In 1919, the Royal Astronomical Society (RAS) launched an expedition to the West African island of Príncipe, to observe a total solar eclipse and prove or disprove Einstein’s General Theory of Relativity. Now, in a new RAS-funded expedition for the International Year of Astronomy (IYA 2009), scientists are back.
Astronomers Professor Pedro Ferreira from the University of Oxford and Dr Richard Massey from the University of Edinburgh, along with Oxford anthropologist Dr Gisa Weszkalnys, are paying homage to the original expedition led by Sir Arthur Eddington and celebrating the 90th anniversary of one of the key discoveries of the 20th century.
Einstein first proposed his General Theory of Relativity in 1915. It describes how any massive object, such as the Sun, creates gravity by bending space and time around it. Everything in that space is also bent: even rays of light. Consequently, distant light sources, behind the massive object, can appear in a different position or look brighter than they would otherwise.
The total eclipse of 29th May 1919 gave scientists the chance to test the theory for the first time.
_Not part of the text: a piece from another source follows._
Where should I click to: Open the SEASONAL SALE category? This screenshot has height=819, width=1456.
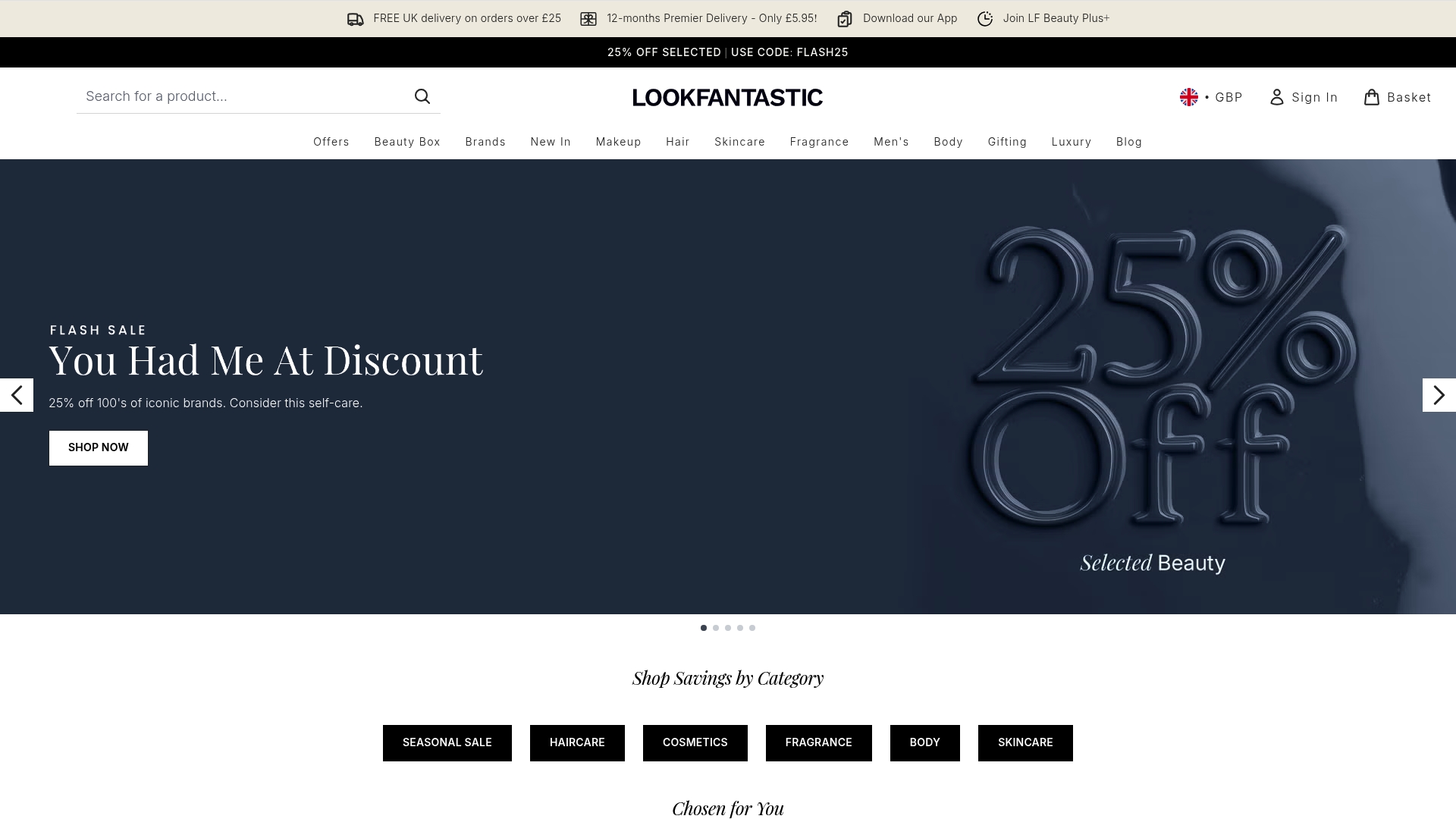pyautogui.click(x=447, y=742)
Eddington travelled to Príncipe to observe the eclipse and measure the apparent locations of stars near the Sun. Heavy clouds parted minutes before the eclipse and, with the Sun almost directly in front of them, the stars appeared to be shifted from the positions that Eddington had recorded in Oxford 4 months earlier – direct evidence that our nearest star shapes the space around it.
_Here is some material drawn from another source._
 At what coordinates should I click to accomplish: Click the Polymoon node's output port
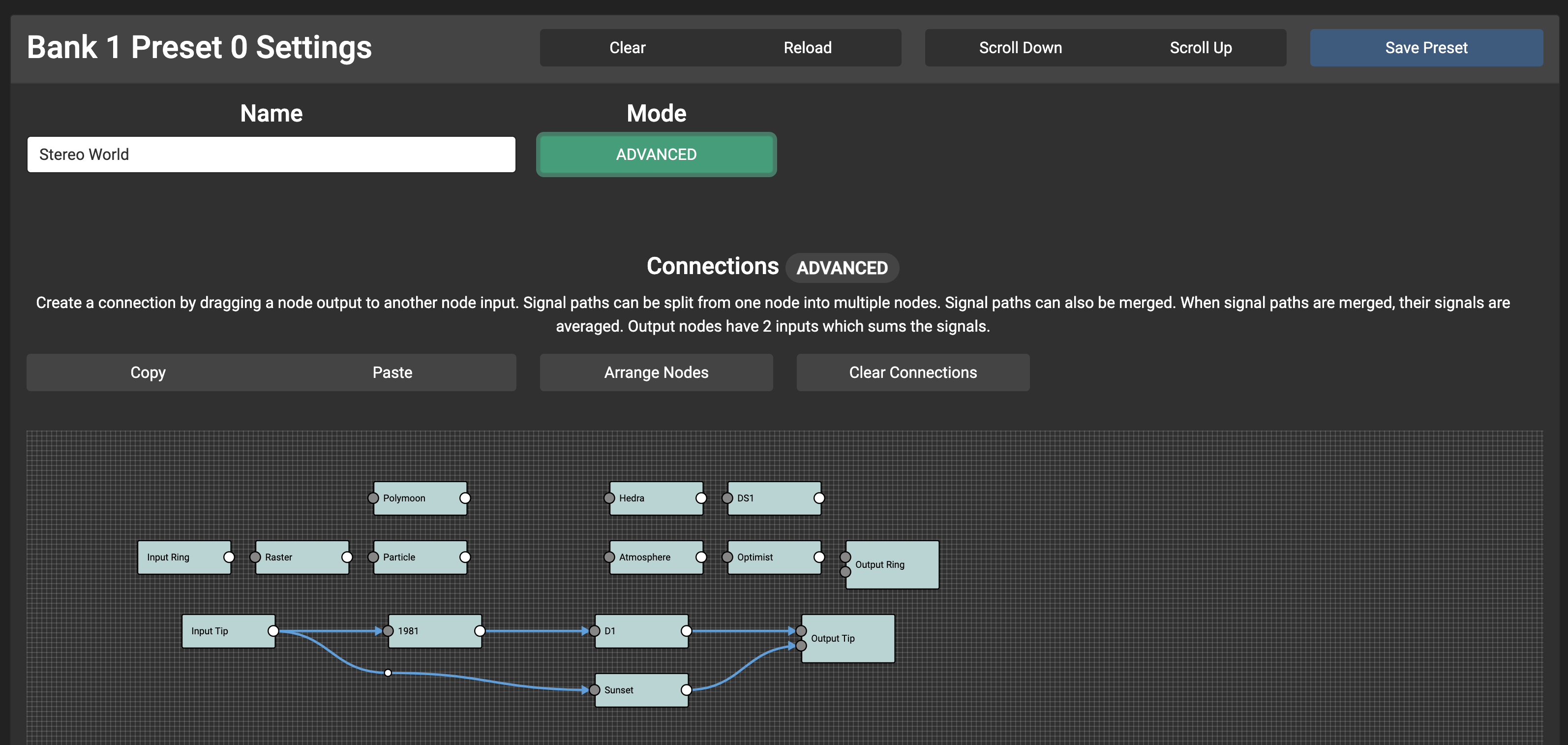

“This first observational proof of General Relativity sent shockwaves through the scientific establishment,” said Professor Ferreira. “It changed the goalposts for physics.”
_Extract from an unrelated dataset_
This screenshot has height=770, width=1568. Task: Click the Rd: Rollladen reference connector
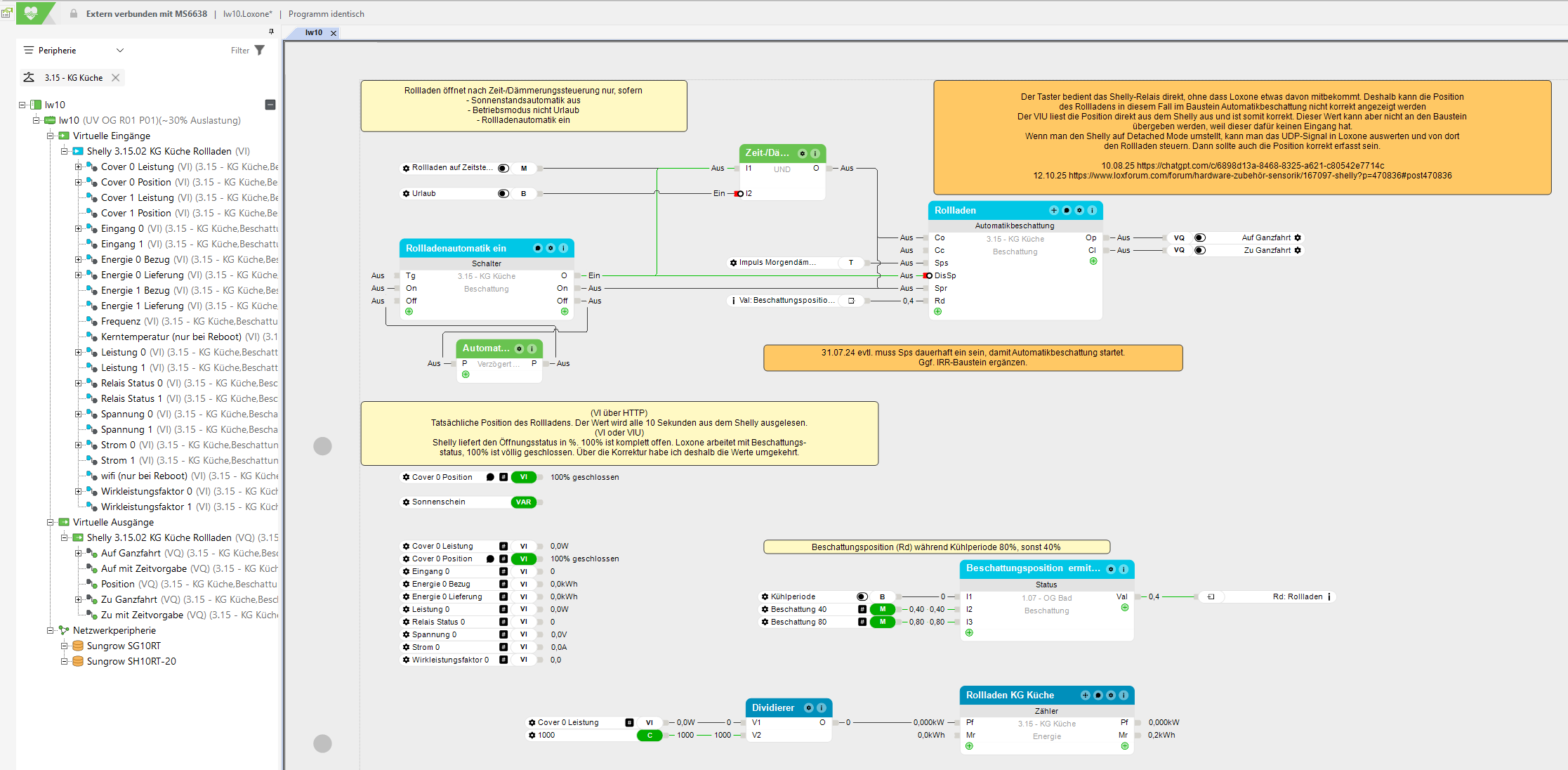1298,596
To mark the anniversary, in partnership with the International Astronomical Union, São Toméan and Portuguese governments, the team will gather with local people for a series of public talks, the installation of an exhibition in the capital Santo Antόnio, and the unveiling of a plaque at the plantation where the original observation was made. Dr. Weszkalnys feels it “particularly important that in 2009, the International Year of Astronomy, the dramatic role played in the history of science by a tiny island like Príncipe should not be forgotten.”
Eddington’s 1919 measurement of the bending of light was used to determine the nature of gravity. At the time, even Einstein saw no further uses. “But now that gravity is well understood,” said Dr. Massey, “the effect, known as ‘gravitational lensing’, has become one of our most powerful tools to study the Universe.”
Gravitational lenses work in a similar way to ordinary glass lenses, focusing and magnifying light – but on a huge scale. They enable astronomers like Dr Massey to see objects that are otherwise too far away or faint for even the largest telescopes on Earth.